Whisk a few spoonfuls of the hot mixture into the beaten eggs, then pour the heated eggs into the saucepan with the remaining hot mixture. An instant read thermometer should read 160 degrees. If not, place the pudding over medium heat for another minute or so, stirring constantly. Do not let it boil. It will curdle. Stir in the vanilla.

Assemble the pudding while the custard is still hot.

Skim coat a 9 by 9 by 2-inch baking dish or a glass dish with similar volume, such as a trifle bowl, with about 1/2 cup the hot custard. "Pave" with about 25 of the vanilla wafers, arranging the cookies side by side.

Peel the bananas and slice about 1/4-inch thick. Add a layer of about a third of the slices over the cookies, again arranging them side by side.
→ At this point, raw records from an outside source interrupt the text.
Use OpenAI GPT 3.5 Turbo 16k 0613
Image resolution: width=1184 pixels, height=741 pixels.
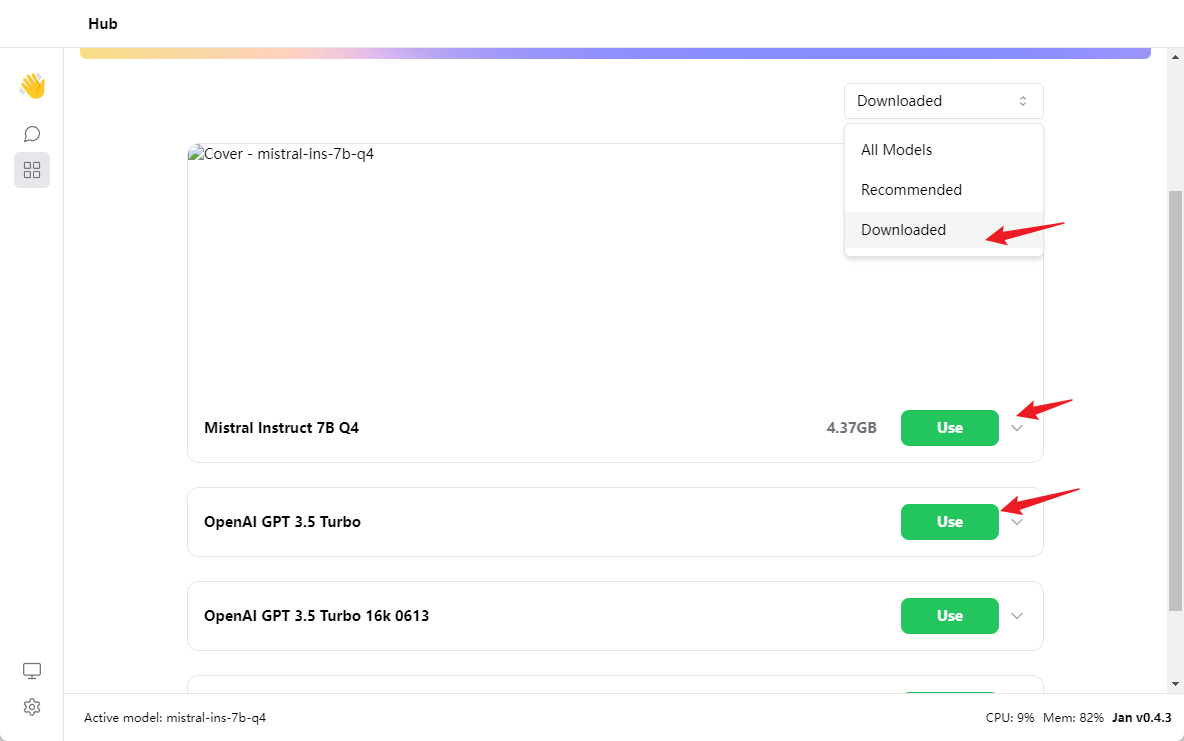pos(949,616)
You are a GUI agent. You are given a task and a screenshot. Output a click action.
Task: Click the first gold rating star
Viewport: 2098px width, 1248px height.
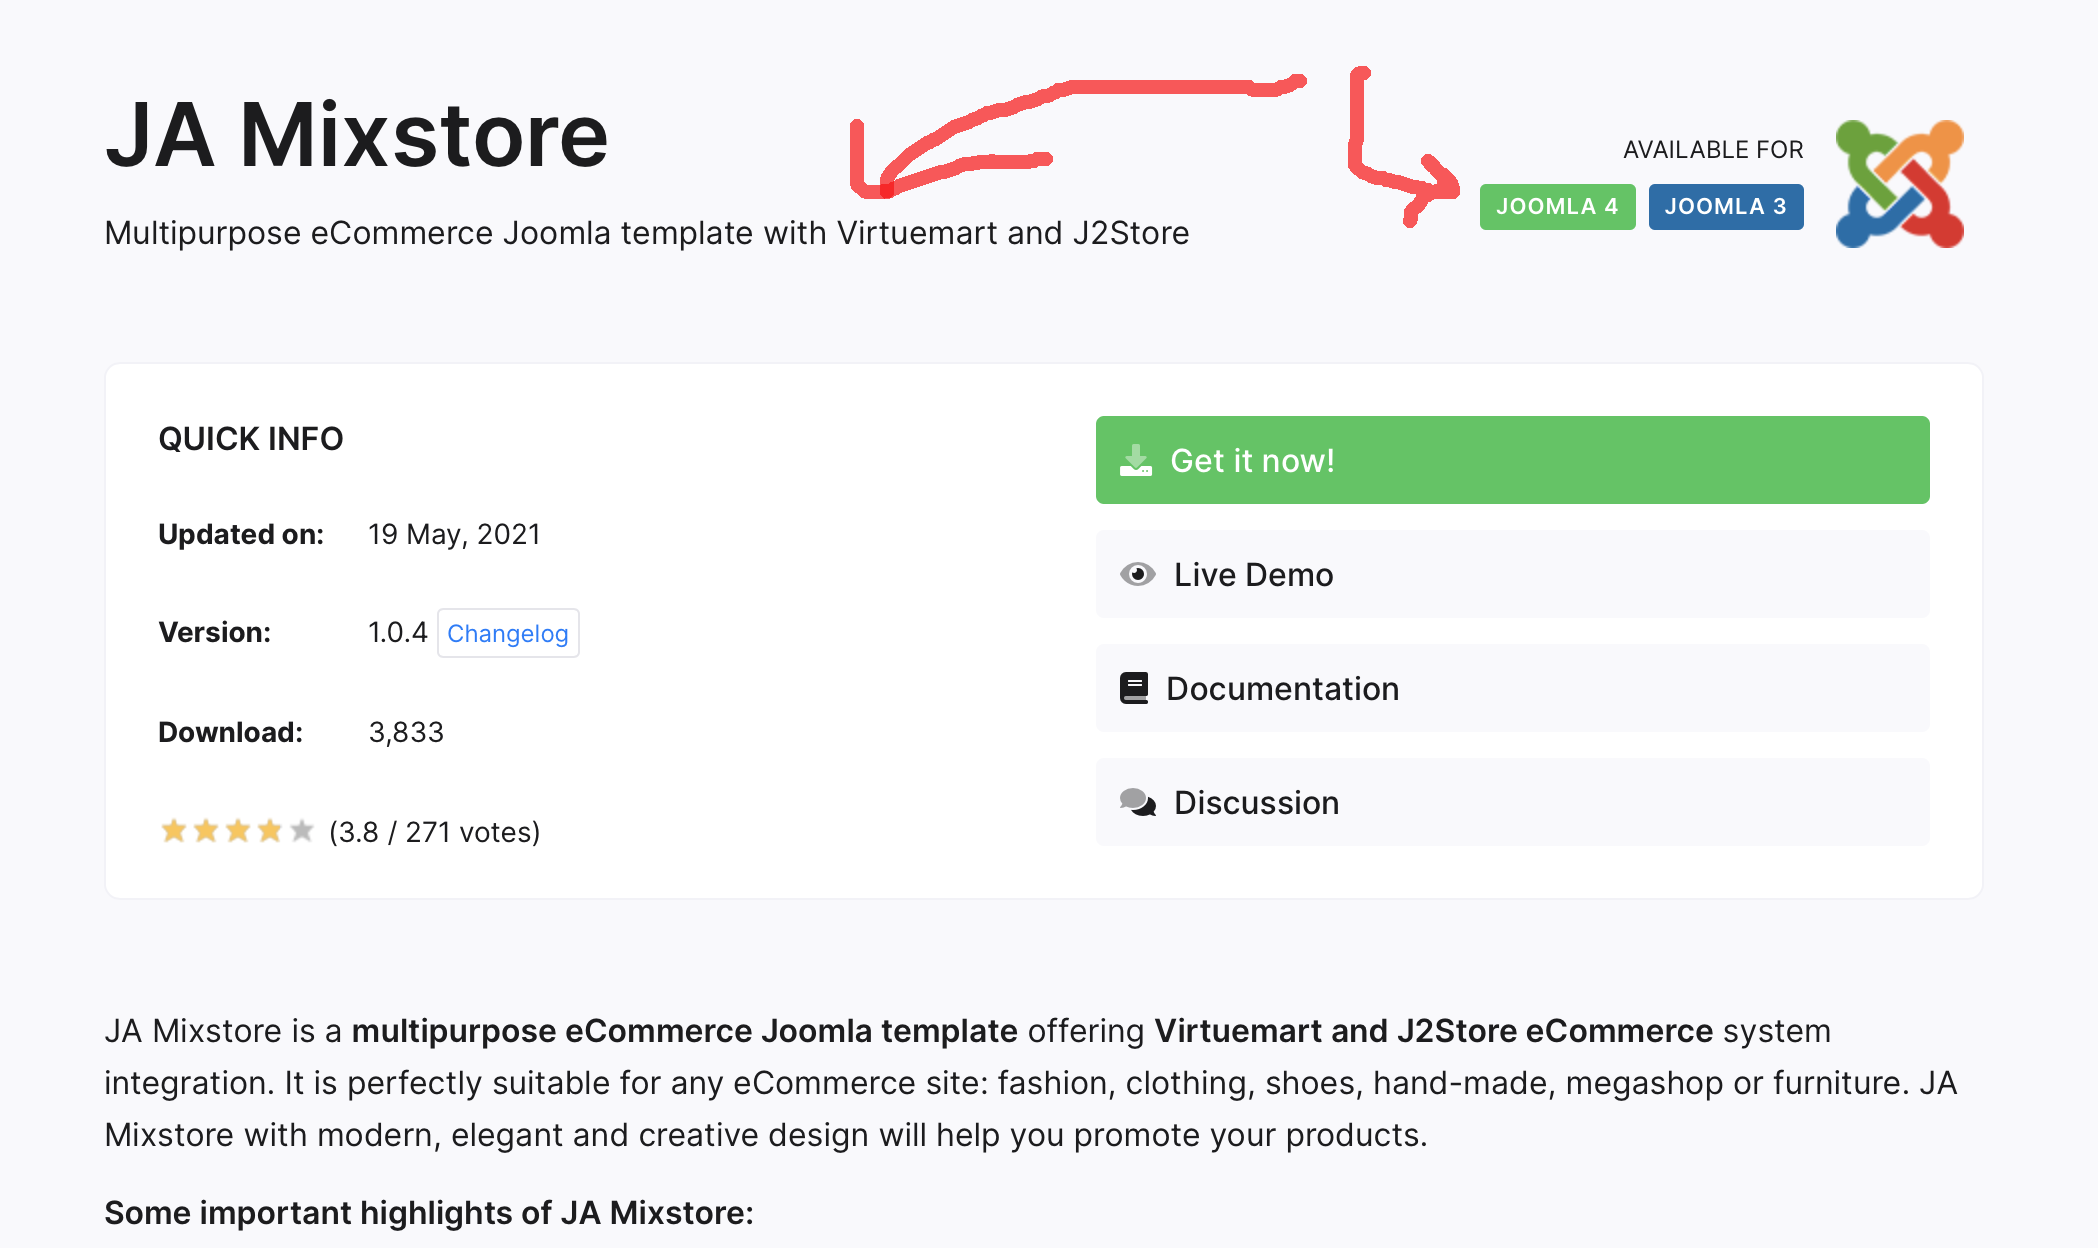(x=174, y=831)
Spread with a third of the remaining pudding. Add another layer of cookies, then bananas, then half the remaining custard. Spread with a final layer of cookies, bananas, and the remaining pudding.

Cover the dish with plastic wrap and refrigerate for several hours, until the custard is well-chilled, or overnight.

To serve, whip the cream with the confectioners' sugar and remaining vanilla until it holds soft peaks. Spoon the whipped cream on top of the pudding and serve.

Leftovers hold well in the refrigerator for 1 day.